Input: arr[] = {2, 2, 3, 4, 6} 
Output:
(2, 2) is the only possible pair as (2 + 2) = (2 * 2) = 4.
Input: arr[] = {1, 2, 3, 4, 5} 
Output:

Approach: The only possible pairs of integers that will satisfy the given conditions are (0, 0) and (2, 2). So the task now is to count the number of 0s and 2s in the array and store them in cnt0 and cnt2 respectively and then the required count will be (cnt0 * (cnt0 – 1)) / 2 + (cnt2 * (cnt2 – 1)) / 2.
Below is the implementation of the above approach:  

C++




// C++ implementation of the approach
#include <bits/stdc++.h>
using namespace std;
 
// Function to return the count
// of the required pairs
int sumEqualProduct(int a[], int n)
{
    int zero = 0, two = 0;
 
    // Find the count of 0s
    // and 2s in the array
    for (int i = 0; i < n; i++) {
        if (a[i] == 0) {
            zero++;
        }
        if (a[i] == 2) {
            two++;
        }
    }
 
    // Find the count of required pairs
    int cnt = (zero * (zero - 1)) / 2
              + (two * (two - 1)) / 2;
 
    // Return the count
    return cnt;
}
 
// Driver code
int main()
{
    int a[] = { 2, 2, 3, 4, 2, 6 };
    int n = sizeof(a) / sizeof(a[0]);
 
    cout << sumEqualProduct(a, n);
 
    return 0;
}


Java




// Java implementation of the approach
import java.util.*;
 
class GFG {
    // Function to return the count
    // of the required pairs
    static int sumEqualProduct(int a[], int n)
    {
        int zero = 0, two = 0;
 
        // Find the count of 0s
        // and 2s in the array
        for (int i = 0; i < n; i++) {
            if (a[i] == 0) {
                zero++;
            }
            if (a[i] == 2) {
                two++;
            }
        }
 
        // Find the count of required pairs
        int cnt = (zero * (zero - 1)) / 2
                  + (two * (two - 1)) / 2;
 
        // Return the count
        return cnt;
    }
 
    // Driver code
    public static void main(String[] args)
    {
        int a[] = { 2, 2, 3, 4, 2, 6 };
        int n = a.length;
 
        System.out.print(sumEqualProduct(a, n));
    }
}
 
// This code is contributed by Rajput-Ji


Python3




# Python 3 implementation of the approach
 
# Function to return the count
# of the required pairs
def sumEqualProduct(a, n):
    zero = 0
    two = 0
     
    # Find the count of 0s
    # and 2s in the array
    for i in range(n):
        if a[i] == 0:
            zero += 1
        if a[i] == 2:
            two += 1
             
    # Find the count of required pairs
    cnt = (zero * (zero - 1)) // 2 + \
            (two * (two - 1)) // 2
     
    # Return the count
    return cnt
     
# Driver code
a = [ 2, 2, 3, 4, 2, 6 ]
n = len(a)

## Collected data

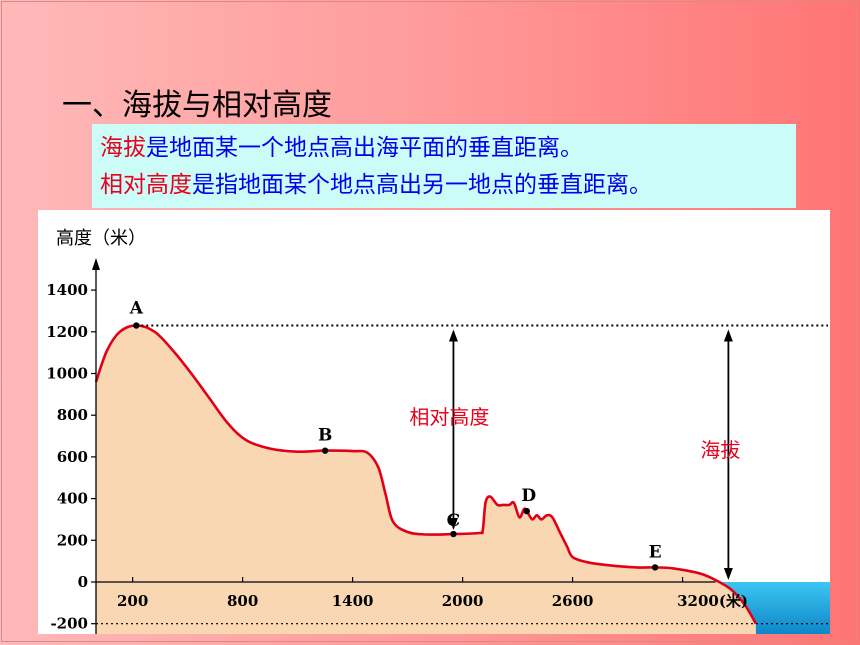 The image size is (860, 645). Describe the element at coordinates (325, 436) in the screenshot. I see `point-b-label: B` at that location.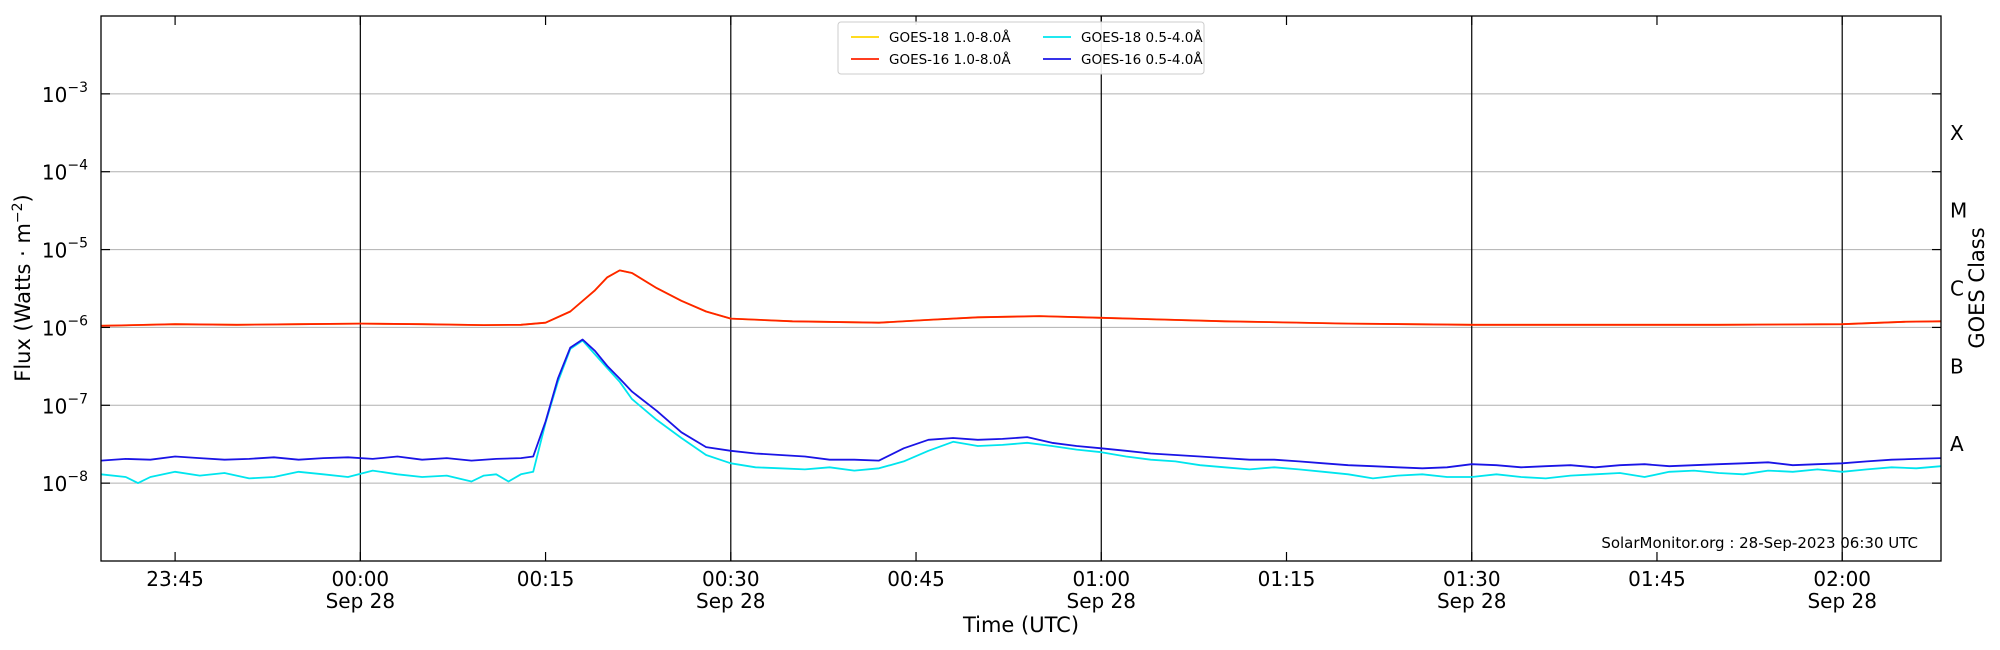 The width and height of the screenshot is (2000, 650). Describe the element at coordinates (78, 321) in the screenshot. I see `y-tick-exponent: −6` at that location.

## To-do item
In the text on counting pairs whose sum equals their product, translate this sentence into Spanish: "The only possible pairs of integers that will satisfy the given conditions are (0, 0) and (2, 2)."

## Output for this task
Los únicos pares de enteros posibles que cumplirán las condiciones dadas son (0, 0) y (2, 2).